National exports rose 3.6% last year, while the country’s GDP grew 2.3% as the only major economy to expand amid the pandemic. Much of the growth in exports last year came from an increase in demand for masks and other protective gear.

China’s early emergence from the pandemic and overseas stimulus have boosted purchases of products made by Chinese factories, said Larry Hu, Macquarie’s chief China economist.

“These two factors (will disappear) for the rest of this year as other countries reopen and consumers can spend more on services,” he said in an email Tuesday. “So I don’t think the current pace can be sustained.”

The 30.6% increase in March exports comes from a low base.
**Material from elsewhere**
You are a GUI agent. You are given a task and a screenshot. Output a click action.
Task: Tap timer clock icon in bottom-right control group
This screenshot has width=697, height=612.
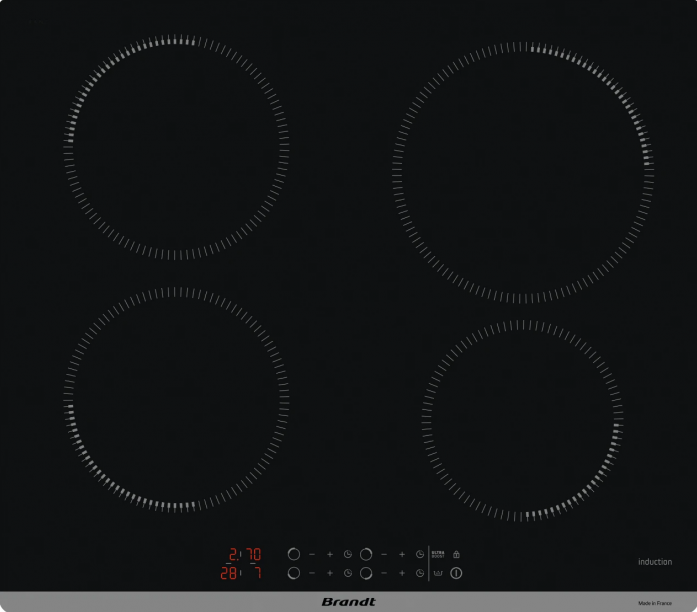point(420,573)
China’s exports fell 13.6% in the first quarter of last year amid a 6.8% contraction in GDP, according to data accessed through Wind Information.

Nomura analysts expect export growth to decline from 10% to 15% in April, with a more significant slowdown in the second half of the year.

International electronic commerce

In another sign of limits on trade’s ability to contribute to domestic growth, cross-border e-commerce between China and other countries performed moderately in the first quarter.

The new trend powered by the internet contributed 419.5 billion yuan ($ 64.5 billion) to trade in the first three months of the year. That accounted for just under 5% of China’s trade during that time, little changed from the share of nearly 5.3% for all of last year.

While first-quarter figures marked growth of 46.5% from a moderate base a year ago, the value of cross-border e-commerce in the first three months of the year was below last year’s quarterly average of 422.5 billion yuan.

“The share of cross-border e-commerce remains low, (showing) the limits it has to contribute to imports and exports and the economy as a whole,” said Bruce Pang, head of macro and strategic research at China Renaissance. That’s according to a CNBC translation of his Chinese statement.

He hopes that the Chinese authorities will concentrate on expanding domestic demand and the local market, as a way to protect against possible fluctuations in foreign trade.

Imports increased 38.1% higher than expected in March.

China is expected to release first-quarter GDP figures on Friday. The data for January and February are usually distorted by the Spring Festival, the biggest festival of the year in the country.